ELW takes a few more liberties with the underlying text:
Almighty God, gracious Lord, we thank you that your Holy Spirit renews the church in every age. Pour out your Holy Spirit on your faithful people. Keep them steadfast in your word, protect and comfort them in times of trial, defend them against all enemies of the gospel, and bestow on the church your saving peace, through Jesus Christ, our Savior and Lord, who lives and reigns with you and the Holy Spirit, one God, now and forever.
It's not a bad rendering. "Enemies of the gospel" is an improvement over LBW's mere "enemies," which left open the possibility that we wanted God to help us in our sporting events or international affairs. We still don't know whose church it is, but perhaps we are expected to infer from context.
One clause sticks out. We do not now merely call for the Spirit to be given us, we are first reminded that this Spirit continually renews the church. Why is that idea added?
The most obvious reason is to direct our thoughts to the Reformation itself. If so, this is a better choice than adding, for example, "You gave us Luther, Melanchthon and Chemnitz to purify the doctrine of your hitherto corrupted church," or something just as Missourian.
Another, less appealing, possibility is that the ELW editors are captive to the proposition that collects have a definite form, and must by nature begin with a recollection of God's mighty deeds. This proposition is widely promoted by liturgical handbooks, but is a matter of observation rather than prescription. A quick glance at the medieval sacramentaries reveals that a great many collects do not in fact so begin.

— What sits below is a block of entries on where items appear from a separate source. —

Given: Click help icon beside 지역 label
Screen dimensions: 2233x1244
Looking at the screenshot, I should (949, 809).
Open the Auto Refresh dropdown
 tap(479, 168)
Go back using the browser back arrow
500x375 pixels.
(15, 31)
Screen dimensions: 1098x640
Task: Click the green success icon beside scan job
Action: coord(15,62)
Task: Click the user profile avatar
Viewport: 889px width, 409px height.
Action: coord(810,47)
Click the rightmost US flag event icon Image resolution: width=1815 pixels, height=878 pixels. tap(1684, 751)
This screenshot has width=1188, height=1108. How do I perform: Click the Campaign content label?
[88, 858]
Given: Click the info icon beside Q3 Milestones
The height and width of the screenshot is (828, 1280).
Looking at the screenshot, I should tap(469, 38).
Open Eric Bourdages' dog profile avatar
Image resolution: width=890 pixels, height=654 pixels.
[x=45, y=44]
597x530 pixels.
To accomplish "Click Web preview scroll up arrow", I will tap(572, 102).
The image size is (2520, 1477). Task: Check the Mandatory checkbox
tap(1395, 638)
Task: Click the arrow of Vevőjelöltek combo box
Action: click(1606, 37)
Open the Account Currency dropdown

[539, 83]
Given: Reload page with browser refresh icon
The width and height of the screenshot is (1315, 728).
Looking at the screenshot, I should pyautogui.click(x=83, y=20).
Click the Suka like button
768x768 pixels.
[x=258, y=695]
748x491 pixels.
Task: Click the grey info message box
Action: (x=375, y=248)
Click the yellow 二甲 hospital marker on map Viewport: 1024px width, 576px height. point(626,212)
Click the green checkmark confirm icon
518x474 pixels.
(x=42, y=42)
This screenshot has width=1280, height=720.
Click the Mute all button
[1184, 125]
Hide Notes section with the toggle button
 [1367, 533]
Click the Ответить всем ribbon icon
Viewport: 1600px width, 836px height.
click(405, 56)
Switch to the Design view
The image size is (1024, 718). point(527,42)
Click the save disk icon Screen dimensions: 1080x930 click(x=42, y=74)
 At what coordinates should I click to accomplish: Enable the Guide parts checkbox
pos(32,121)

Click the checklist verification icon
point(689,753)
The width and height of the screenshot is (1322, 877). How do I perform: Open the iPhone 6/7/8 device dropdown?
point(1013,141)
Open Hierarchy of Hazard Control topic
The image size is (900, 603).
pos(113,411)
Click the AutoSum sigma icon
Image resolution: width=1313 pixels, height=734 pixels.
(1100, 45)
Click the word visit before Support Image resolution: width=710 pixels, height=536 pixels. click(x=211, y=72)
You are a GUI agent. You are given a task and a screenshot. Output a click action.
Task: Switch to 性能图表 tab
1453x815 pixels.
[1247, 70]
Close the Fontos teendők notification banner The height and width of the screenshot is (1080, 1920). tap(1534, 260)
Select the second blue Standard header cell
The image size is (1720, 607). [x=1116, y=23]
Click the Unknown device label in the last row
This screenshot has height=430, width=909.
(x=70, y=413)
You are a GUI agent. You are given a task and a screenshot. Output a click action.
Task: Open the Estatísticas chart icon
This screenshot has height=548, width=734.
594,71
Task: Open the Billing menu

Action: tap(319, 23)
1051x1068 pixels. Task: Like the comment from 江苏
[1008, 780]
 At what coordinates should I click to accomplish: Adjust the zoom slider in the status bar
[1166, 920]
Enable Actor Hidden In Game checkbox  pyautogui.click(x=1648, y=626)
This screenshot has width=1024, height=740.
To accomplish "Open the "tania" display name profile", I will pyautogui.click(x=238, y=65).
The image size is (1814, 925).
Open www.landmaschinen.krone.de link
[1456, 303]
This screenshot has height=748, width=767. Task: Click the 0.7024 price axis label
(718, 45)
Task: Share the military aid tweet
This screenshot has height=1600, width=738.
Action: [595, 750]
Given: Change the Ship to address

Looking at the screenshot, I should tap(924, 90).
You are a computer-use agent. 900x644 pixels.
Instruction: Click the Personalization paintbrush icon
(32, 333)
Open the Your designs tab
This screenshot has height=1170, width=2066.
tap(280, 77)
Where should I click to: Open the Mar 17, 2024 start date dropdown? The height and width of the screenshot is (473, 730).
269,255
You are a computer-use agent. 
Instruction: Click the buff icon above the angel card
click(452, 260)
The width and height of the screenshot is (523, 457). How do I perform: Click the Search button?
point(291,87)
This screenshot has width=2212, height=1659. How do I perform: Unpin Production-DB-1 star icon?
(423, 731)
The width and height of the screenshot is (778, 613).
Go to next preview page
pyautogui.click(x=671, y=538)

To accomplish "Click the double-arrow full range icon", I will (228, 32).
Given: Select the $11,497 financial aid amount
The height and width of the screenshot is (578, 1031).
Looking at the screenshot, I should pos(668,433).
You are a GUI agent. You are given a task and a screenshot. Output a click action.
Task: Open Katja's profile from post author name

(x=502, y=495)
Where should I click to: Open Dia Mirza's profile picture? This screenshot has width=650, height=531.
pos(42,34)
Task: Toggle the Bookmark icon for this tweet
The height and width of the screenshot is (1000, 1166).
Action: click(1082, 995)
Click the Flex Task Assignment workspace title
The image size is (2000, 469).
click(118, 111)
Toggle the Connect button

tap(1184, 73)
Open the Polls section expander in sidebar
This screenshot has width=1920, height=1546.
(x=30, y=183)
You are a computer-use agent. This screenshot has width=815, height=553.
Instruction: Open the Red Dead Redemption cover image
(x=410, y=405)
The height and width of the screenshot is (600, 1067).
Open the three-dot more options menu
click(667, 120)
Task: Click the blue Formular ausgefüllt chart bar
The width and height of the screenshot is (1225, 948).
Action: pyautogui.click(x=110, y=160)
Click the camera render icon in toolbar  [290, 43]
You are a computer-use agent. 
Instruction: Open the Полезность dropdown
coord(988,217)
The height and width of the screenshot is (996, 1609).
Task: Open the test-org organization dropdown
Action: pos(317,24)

In either case, the added clause demonstrates a singular characteristic of ELW, namely its steadfast refusal to settle for fewer words and images when more will suffice. In every case we have bothered to examine, the ELW prayers add to their base texts, rather than taking away from them. (Even Reed's fine Eucharistic Prayer has a mysterium fidei added, Romanizing a text inspired by the East.) One wonders sometimes whether the editors were closet Mozarabs, so little do they seem interested in Edmund Bishop's "sobreness and sense."
Still. All told, ELW Prayer 215 is neither more nor less apt a rendering of its 1539 original than the parallels in other modern service books. What they all lack, in our opinion, is the personal and emotive touch of the Reformation original -- our hearts, our beleaguered (or "poor") condition, our sense of belonging to God.